Art. 4º. A homologação deverá consignar a importância, em moeda estrangeira, a ser deduzida e o alvará autorizará o levantamento do seu valor correspondente em cruzeiros, junto ao Banco depositário, que efetuará a conversão ao câmbio do dia em que efetivar o pagamento, utilizando o dólar dos Estados Unidos da América como moeda de conversão, nos casos em que a liquidação de direitos do empregado tenha sido efetuada em moeda com a qual o cruzeiro não tenha paridade direta.

Parágrafo único. A empresa empregadora deverá apresentar o alvará a que se refere o artigo no prazo de dois dias úteis da sua expedição, sob pena de correrem à sua conta as variações cambiais posteriores à data do alvará.
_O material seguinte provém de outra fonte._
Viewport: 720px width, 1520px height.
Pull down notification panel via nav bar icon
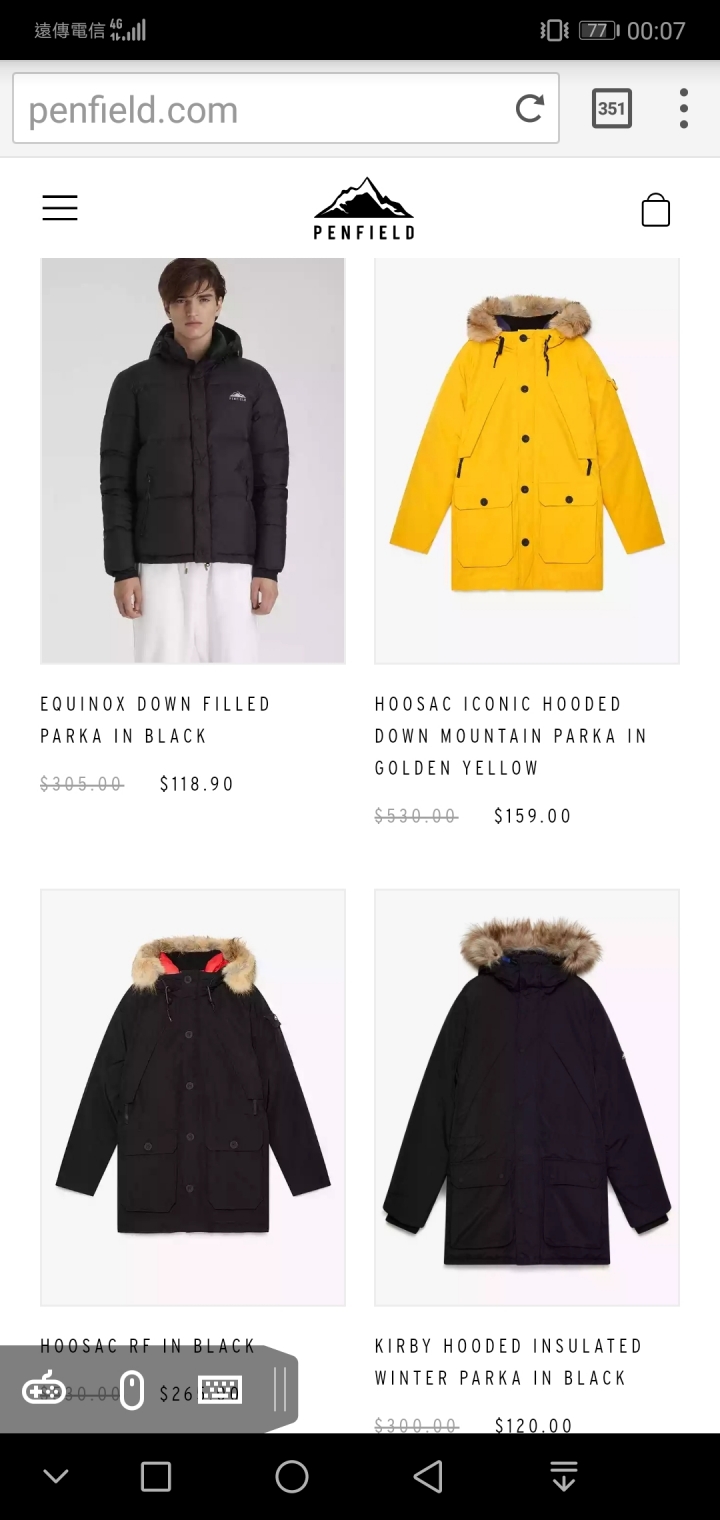564,1476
Art. 5º. Caso o saldo existente na conta vinculada do FGTS, em nome do empregado, não seja suficiente para a dedução integral dos valores correspondentes aos direitos liquidados pela empresa no exterior, a diferença poderá ser levantada mediante nova dedução dessa conta, quando da cassação, no Brasil, do contrato de trabalho, mediante a expedição de novo alvará e independentemente de nova homologação.

Art. 6º. A contratação de trabalhador por empresa estrangeira, para trabalhar no exterior, está condicionada à autorização do Ministério do Trabalho, nos termos de regulamento baixado pelo Ministro do Trabalho e observado o disposto no artigo 7º deste decreto.

Art. 7º. A empresa requerente da autorização a que se refere o artigo 6º deverá comprovar:

I - sua existência jurídica, segundo as leis do país no qual é sediada;

II - a participação de pessoa jurídica domiciliada no Brasil, em pelo menos cinco por cento (5%) do seu capital social;

III - a existência de procurador legalmente constituído no Brasil com poderes especiais de representação, inclusive o de receber citação;

IV - a solidariedade da pessoa jurídica a que se refere o inciso II deste artigo no cumprimento das obrigações da empresa estrangeira decorrentes da contratação do empregado.

Art. 8º. Este decreto entra em vigor na data da sua publicação, revogadas as disposições em contrário.